My camp is a funny place.

It could possibly be a map in an RPG, with lots of crevices to explore, drains to hide in, plenty of useless items to collect and most of all, too much redundant space to roam about. And of course, you could level up by smacking the toads or twisting the slithery necks of black cobra snakes which I have yet to encounter.

Maybe the occasional crab you could hop on to get that bonus, while crafting equipment using the piles of dried leaves and twigs.

The camp diva, Michelle, is a real spoilt chick who craves for all the attention and fondling she could possibly receive. I try my best not to let her down, just that her fur gets stuck in my fingers and I'm afraid I catch some strange disease.

Michelle also happens to be a furry, white cat, possibly the only female presence in the camp. I hope. I always feed her cat food during my prowling and she possibly has a crush on me.

Yay, finally! At the receiving end of a crush. ouch.

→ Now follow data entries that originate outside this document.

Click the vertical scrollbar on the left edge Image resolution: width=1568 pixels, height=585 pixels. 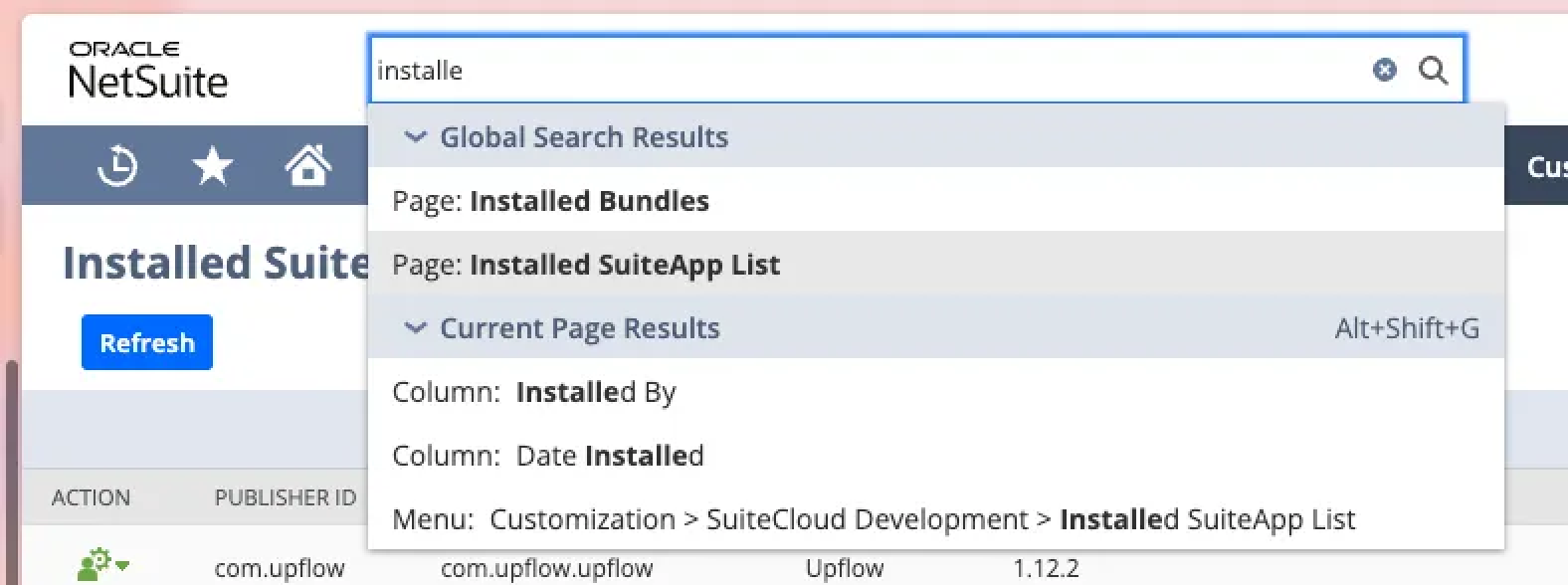tap(11, 468)
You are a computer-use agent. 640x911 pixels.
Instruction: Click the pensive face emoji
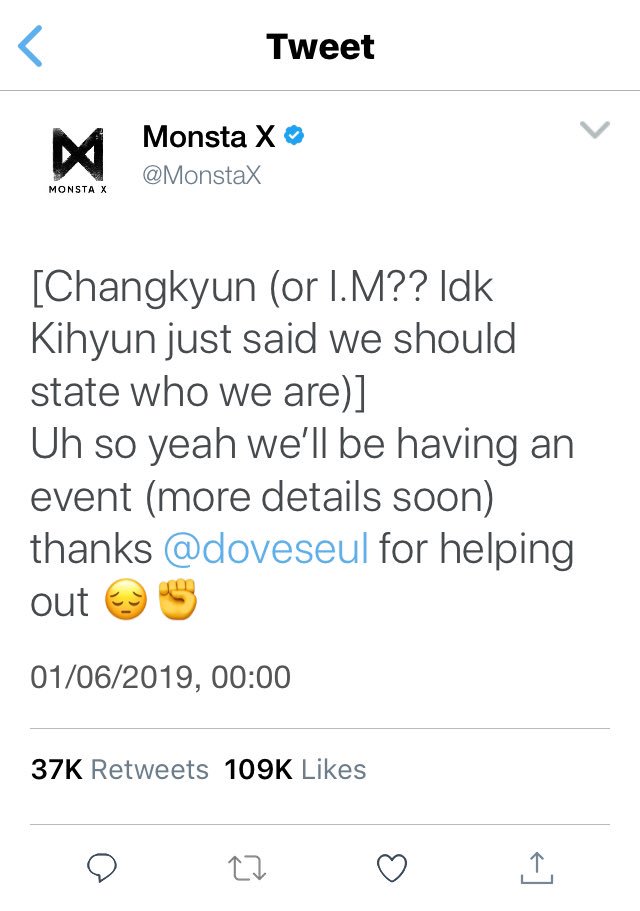point(126,601)
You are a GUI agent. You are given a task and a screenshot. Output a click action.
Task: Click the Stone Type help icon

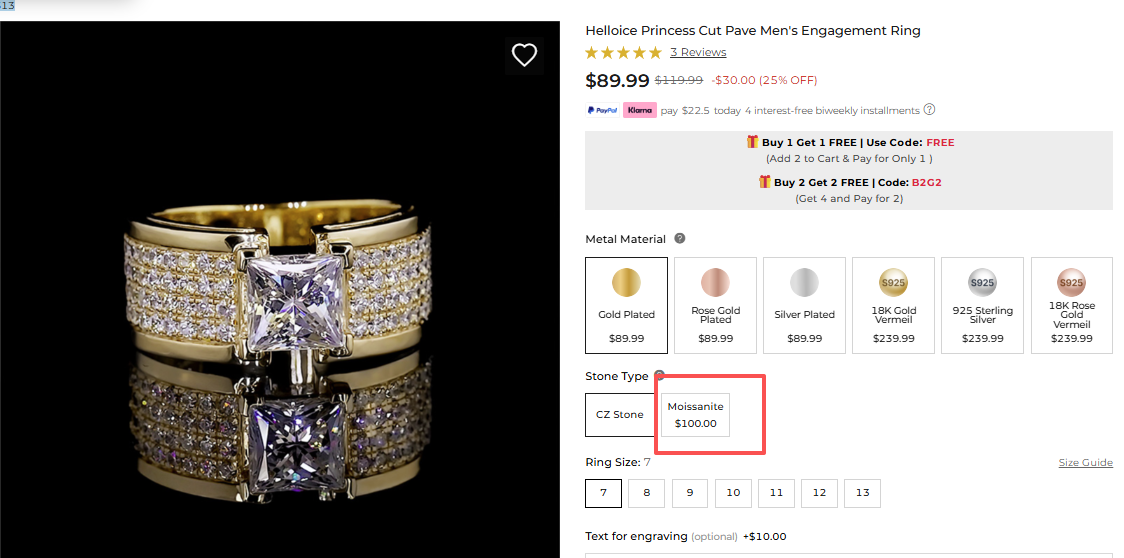pos(659,376)
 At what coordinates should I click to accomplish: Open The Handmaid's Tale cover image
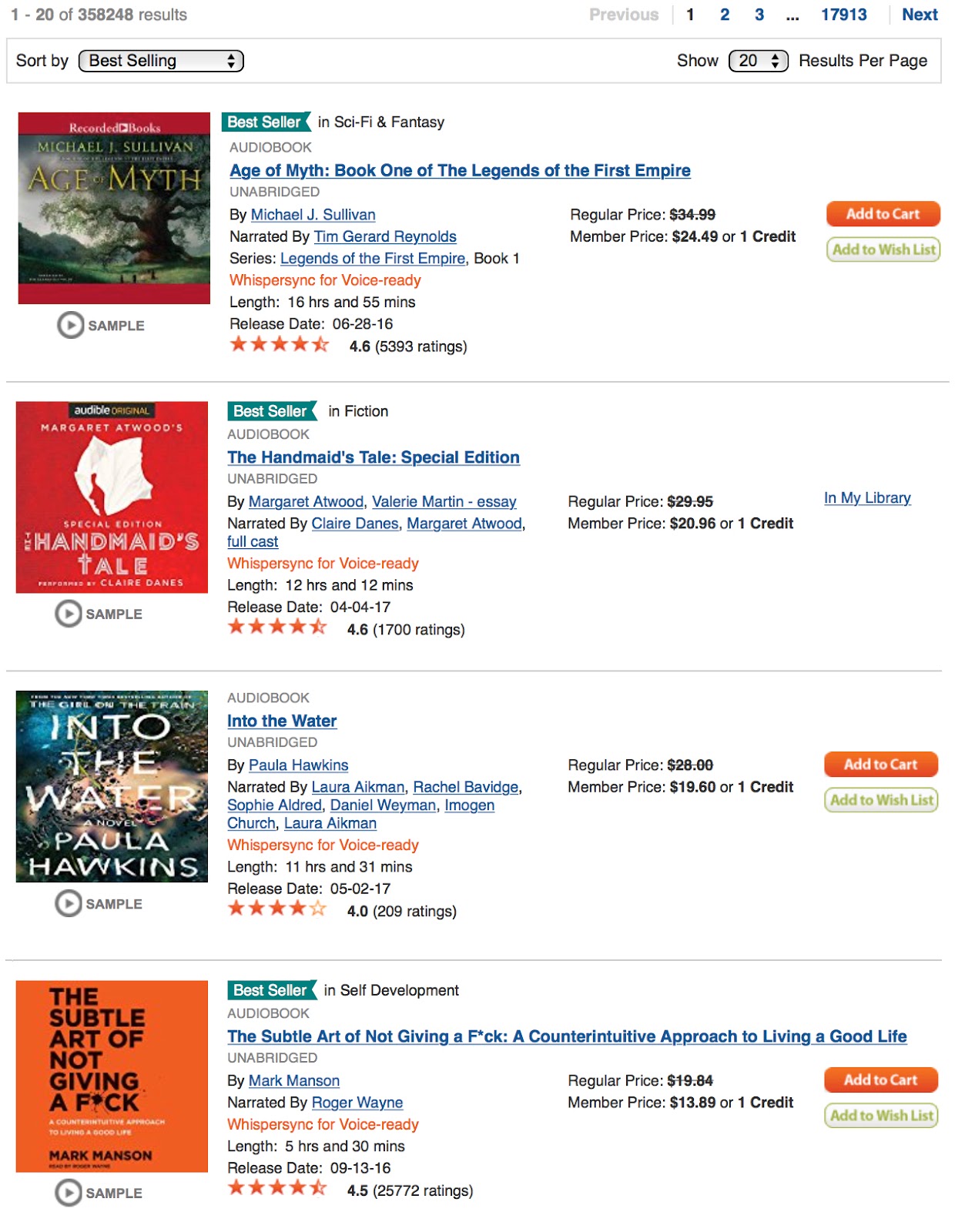pos(112,497)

Despite being an ideal location for long-hour meditation, my camp is also a training ground for all commando-mosquito wannabes, with or without potential.

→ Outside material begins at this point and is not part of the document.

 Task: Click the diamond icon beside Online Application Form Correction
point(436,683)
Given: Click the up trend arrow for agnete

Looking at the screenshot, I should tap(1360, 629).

Lousy ones sneak up behind your elbow. Garang ones attack your pinky.

I'm at 'Mosquito Slaying Skill' Level 1, which involves me standing in a mosquito-infested area, waiting for mosquitoes to come up and bite me. Then I surprise them and flatten them with my palm. My seniors are at like, Level 57 now, where heightened vision and reflexes acquired from long term exposure to blood suckers enable them to squish mini flying objects within 1.5m of them using just 1 hand. Amazing.

I hope I didn't compromise national security with the above information.